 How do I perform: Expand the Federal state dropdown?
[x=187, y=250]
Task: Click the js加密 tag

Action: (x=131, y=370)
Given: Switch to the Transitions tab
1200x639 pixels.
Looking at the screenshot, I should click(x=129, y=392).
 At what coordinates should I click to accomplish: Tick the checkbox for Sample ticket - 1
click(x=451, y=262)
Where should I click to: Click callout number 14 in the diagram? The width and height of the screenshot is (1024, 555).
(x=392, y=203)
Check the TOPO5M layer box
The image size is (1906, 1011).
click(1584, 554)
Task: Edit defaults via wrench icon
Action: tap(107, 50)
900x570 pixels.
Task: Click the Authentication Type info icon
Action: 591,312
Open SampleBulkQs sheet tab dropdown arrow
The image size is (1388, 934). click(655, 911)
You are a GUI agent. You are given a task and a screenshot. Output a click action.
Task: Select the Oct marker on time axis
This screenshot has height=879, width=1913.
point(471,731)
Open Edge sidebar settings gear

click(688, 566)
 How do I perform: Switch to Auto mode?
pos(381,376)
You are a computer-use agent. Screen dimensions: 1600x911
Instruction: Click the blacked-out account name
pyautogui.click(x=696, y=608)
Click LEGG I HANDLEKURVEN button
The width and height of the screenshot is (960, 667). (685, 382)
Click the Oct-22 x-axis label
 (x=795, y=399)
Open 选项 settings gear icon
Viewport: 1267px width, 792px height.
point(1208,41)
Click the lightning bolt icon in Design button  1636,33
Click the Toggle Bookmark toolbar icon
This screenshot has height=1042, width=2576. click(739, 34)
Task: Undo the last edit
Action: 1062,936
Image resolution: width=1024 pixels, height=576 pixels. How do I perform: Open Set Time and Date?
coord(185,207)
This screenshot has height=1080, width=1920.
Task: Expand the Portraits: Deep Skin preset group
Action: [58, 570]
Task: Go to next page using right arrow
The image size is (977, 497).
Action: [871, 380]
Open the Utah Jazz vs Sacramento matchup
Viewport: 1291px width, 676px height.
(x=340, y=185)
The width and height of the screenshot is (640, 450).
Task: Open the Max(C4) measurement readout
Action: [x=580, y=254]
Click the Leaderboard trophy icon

TASK GOAL >> Quote the lines of the listing above exactly, starting at the line that contains "Task: Click the js加密 tag" and ending at the line that contains "Action: 1062,936", with both of those lines included.

SOLUTION TO THE PROBLEM >>
Task: Click the js加密 tag

Action: (x=131, y=370)
Given: Switch to the Transitions tab
1200x639 pixels.
Looking at the screenshot, I should click(x=129, y=392).
 At what coordinates should I click to accomplish: Tick the checkbox for Sample ticket - 1
click(x=451, y=262)
Where should I click to: Click callout number 14 in the diagram? The width and height of the screenshot is (1024, 555).
(x=392, y=203)
Check the TOPO5M layer box
The image size is (1906, 1011).
click(1584, 554)
Task: Edit defaults via wrench icon
Action: tap(107, 50)
900x570 pixels.
Task: Click the Authentication Type info icon
Action: 591,312
Open SampleBulkQs sheet tab dropdown arrow
The image size is (1388, 934). click(655, 911)
You are a GUI agent. You are given a task and a screenshot. Output a click action.
Task: Select the Oct marker on time axis
This screenshot has height=879, width=1913.
point(471,731)
Open Edge sidebar settings gear

click(688, 566)
 How do I perform: Switch to Auto mode?
pos(381,376)
You are a computer-use agent. Screen dimensions: 1600x911
Instruction: Click the blacked-out account name
pyautogui.click(x=696, y=608)
Click LEGG I HANDLEKURVEN button
The width and height of the screenshot is (960, 667). (685, 382)
Click the Oct-22 x-axis label
 (x=795, y=399)
Open 选项 settings gear icon
Viewport: 1267px width, 792px height.
point(1208,41)
Click the lightning bolt icon in Design button  1636,33
Click the Toggle Bookmark toolbar icon
This screenshot has height=1042, width=2576. click(739, 34)
Task: Undo the last edit
Action: 1062,936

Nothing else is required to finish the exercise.